Exam 2 will include multiple choice, identification, close analysis of a passage, and an essay.
I. Works Covered
All the works on your syllabus since Exam 1 may be covered; however, the works listed below will receive more emphasis. You should know the title of the story, the author, and the important features. Works in parentheses were assigned but not really discussed, so you don't need to know much about them but can discuss them in the essay portion. Some works that we didn't discuss have been omitted.
- The Public Enemy (film)
- Within Our Gates (film)
- Sterling Brown, "Ma Rainey" HRR 232-234
(Ma Rainey, "Ma Rainey's Black Bottom")
Bessie Smith, "St. Louis Blues" (song)
Langston Hughes, "The Weary Blues" HRR 260-261;
Louis Armstrong, "Weary Blues" (song)
- Countee Cullen, "Heritage" HRR 244-248
(Langston Hughes, "The Negro Speaks of Rivers" and "I, Too" HRR 257-258)

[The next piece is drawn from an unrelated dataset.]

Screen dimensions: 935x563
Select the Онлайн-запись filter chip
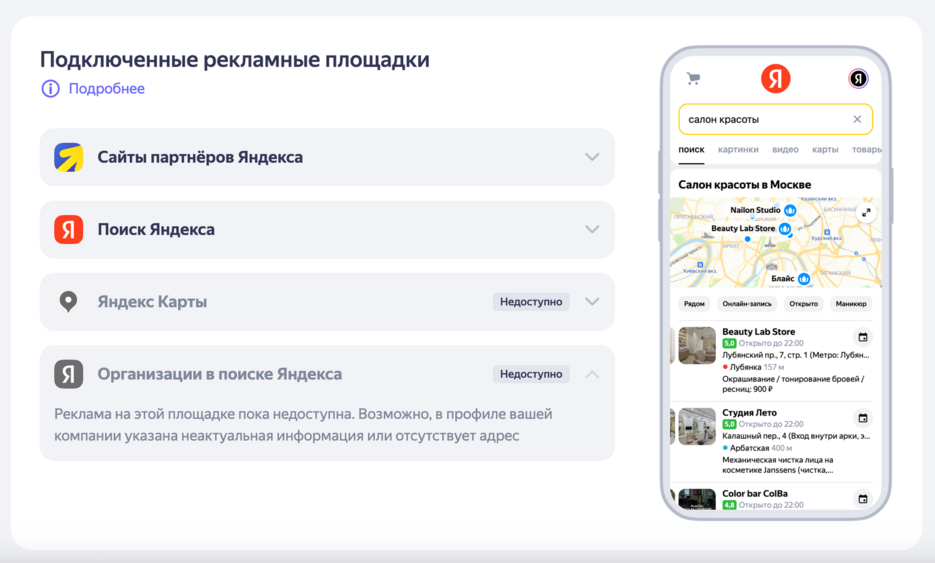[745, 304]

Alain Locke, from The New Negro, HRR 46-51
W. E. B. Du Bois, "Criteria of Negro Art," HRR 100-105
Langston Hughes, "The Negro Artist and the Racial Mountain," HRR 91-95
- Jean Toomer, Cane, especially "Karintha," "Fern," "Georgia Dusk," and "Blood-Burning Moon," "Blood-Burning Moon," and "Box Seat"
- Nella Larsen, Passing
- Wallace Thurman, from The Blacker the Berry, HRR 636-649
- Claude McKay, from Home to Harlem, HRR 370-388
- Angelina Weld Grimke, from "The Closing Door" HRR 486-500
- Hemingway, The Sun Also Rises
II. General issues, literary movements, ideas, and terms (from your notes). If you’ve been taking notes this semester, all of this information should be readily available in your notebook.
- Modernism and modernity
- Visions of the 1920s in later films
- The Harlem Renaissance and the Jazz Age: Parallels
- The lost generation and information from reports
- Relationships among writers (Hemingway and Fitzgerald primarily, but also in general terms, as mentioned in class, the following: Larsen and Carl Van Vechten ("Wentworth" in Passing), etc.), Sherwood Anderson and Jean Toomer.

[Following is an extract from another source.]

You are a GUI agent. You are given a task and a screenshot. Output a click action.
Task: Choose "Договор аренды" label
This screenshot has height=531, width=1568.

- W.E. B. Du Bois's ideas of African American art
- Pre-Code (and the Production Code--general information)
- New Negro
- race man
- double consciousness
- Cotton Club
- iceberg theory
- wound/trauma theory
- the Hemingway hero and the Code hero
- myth in Hemingway (the fisher king, the quest for the Holy Grail, and The Waste Land; Brett as Circe)
- race memory
- "black and tan" nightclub (in The Public Enemy)
- World War I
III. Potential essay questions. These are sample questions for the exam, although there is no guarantee that any of them will be on the exam. At least one of the questions will invite you to use materials from earlier in the semester if you want to do so, but you will not be required to write about materials covered before Exam 1.

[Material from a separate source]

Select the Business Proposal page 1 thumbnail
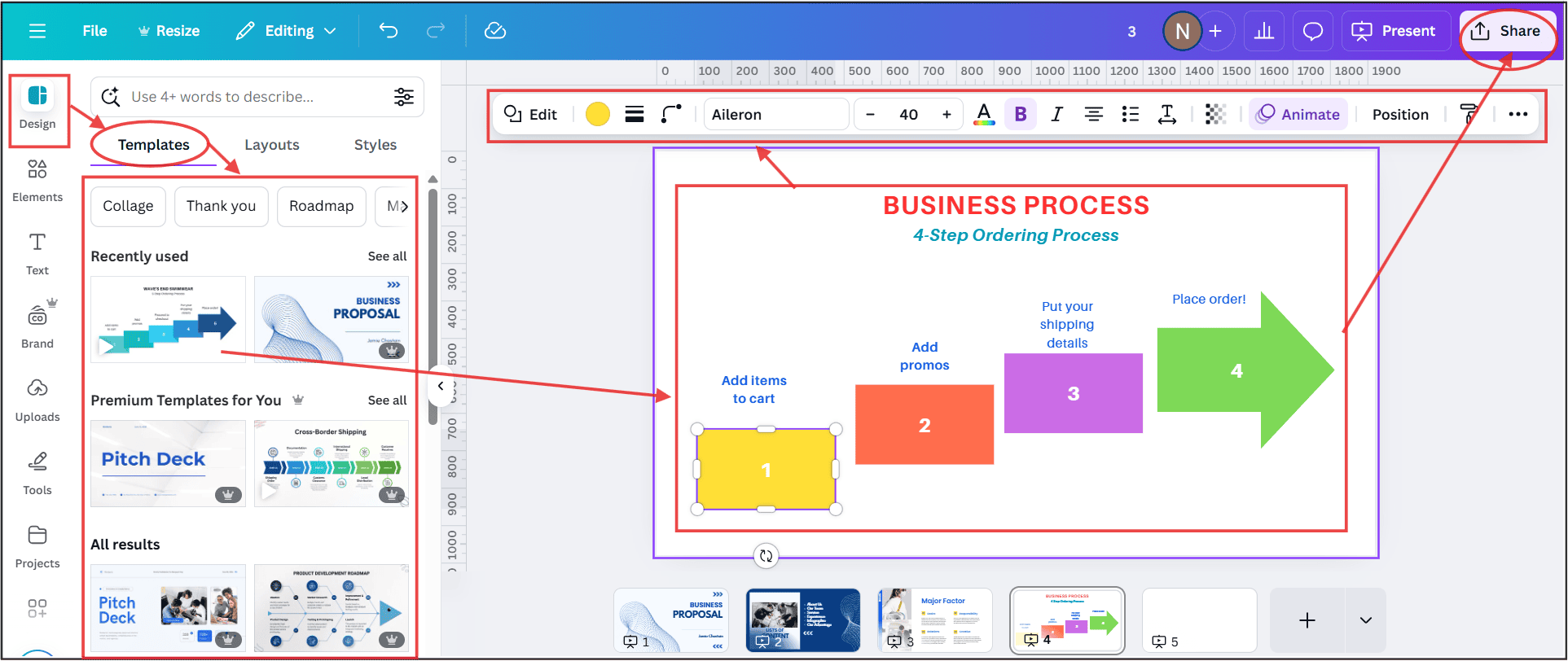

- Compare and contrast Clare Kendry and Irene Redfield (or Lady Brett Ashley).
- Compare and contrast the vision of contemporary African American life in Thurman's The Blacker the Berry or McKay's Home to Harlem with the view in Passing.
- What part does jazz play in the literature of the Harlem Renaissance?
- Analyze the figure of Jake Barnes as a Hemingway code hero.
- In what ways is the idea of the primitive past seen as redemptive in Cane?
- What role do cabarets or theatrical performances play in literature of the Harlem Renaissance? In what ways do they symbolize the role of performance (and racial performance) in the literature?